Soul of the Machine: Metro Area has fashioned a unique sound on its upcoming self-titled debut (out October 22), one that combines the orchestral feel of seventies disco with the sleek futurism of techno. “We don’t have the literal-minded sensibility that informs a lot of house music, where you just sample a gorgeous old song and run with it,” says Geist. “That might be good for the dance floor, but it has no lasting value.”
God Isn’t a D.J.: Jesrani and Geist aren’t thrilled about the state of D.J. culture. “We try to censor ourselves,” says Jesrani. Geist continues: “But I think we’re pretty disappointed with a lot of D.J.’s, especially when they try and do live shows. It’s usually just a guy playing his laptop with one finger.” Metro Area’s live show includes the cadre of string and horn players and guitarists featured on its debut.
Up Next: This fall, Metro Area will continue its monthly D.J.’ing residency at APT (“Party Out of Bounds”); discophobes, on the other hand, can pick up Geist’s remix of the Rapture’s “The House of Jealous Lovers.”
Sounds Like: A cross between Pavement and Carole King – and as Beatlesy as Wilco.
Signature Lyrics: “It’s the slacker lifestyle that we do so well / Bills are due on Monday and I’m oblivious, can’t you tell?” from “Commerce, TX.”
Another Take: After his false start with mid-nineties band Radish (plugged as a “baby Nirvana”), Kweller’s new album, Sha Sha, is a hit, and the 21-year-old has been reborn as a shaggy, baby-faced indie idol.
Brooklyn-Bound: Kweller moved to Carroll Gardens from Texas three years ago to be with his girlfriend, Liz (immortalized in the song “Lizzy”), and landed in the middle of the anti-folk scene that has also made stars of his pals the Moldy Peaches.
Comeback Kid: So how does it feel to be making a comeback when you’ve only just reached drinking age? “Michael Jordan, Garth Brooks … Maybe there were meant to be three comebacks this year,” says Kweller.
Sounds Like: The sensitive-guy hardcore equivalent of Pearl Jam’s “Jeremy.”

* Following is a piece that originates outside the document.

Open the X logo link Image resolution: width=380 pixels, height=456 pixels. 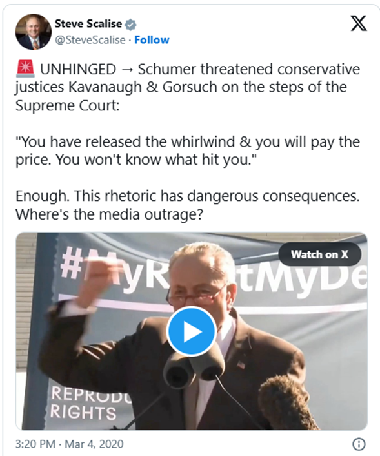[359, 23]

Signature Lyrics: “The broken watch you gave me turns into a compass / Its two hands still point to the same time / 12:03 our last goodbye,” from the MTV hit “Understanding in a Car Crash.”

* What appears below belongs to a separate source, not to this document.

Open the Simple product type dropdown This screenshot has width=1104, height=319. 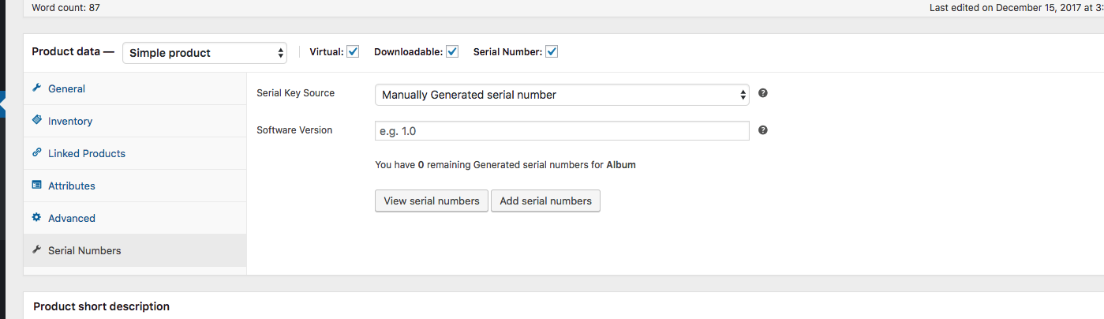pos(204,53)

On the Teen Beat: Even after earning the adulation of a certain accused celebrity shoplifter and rumored millions in a major-label bidding war (Island won, and the album’s due in 2003; an EP from old label Victory comes out October 22), this crew of Rutgers buddies still hangs out with fans after every show – comforting the suicidal, listening to the demo tapes of the ambitious, and humoring the delusional. “They’ll be like, ‘Dude, I’m totally going to set you up with my friend. She’s so hot!’ ” says 23-year-old singer Geoff Rickly. “And it’s like, ‘Okay, we’re in Omaha and you’re in high school, but I appreciate the thought.’ ”
Emo Overdrive: All the intensity is taking a toll on Rickly’s health. He has always “blacked out” during performances, but lately it’s been kicking in while he’s driving. “It’s scary,” he says. “I was sitting down on a bench by the West Side Highway and I didn’t realize that I’d pulled over. I’m going to the hospital for it. I don’t want to be part of some dark, tragic ending of a band. I want to be a high-school English teacher by the time I’m 35.”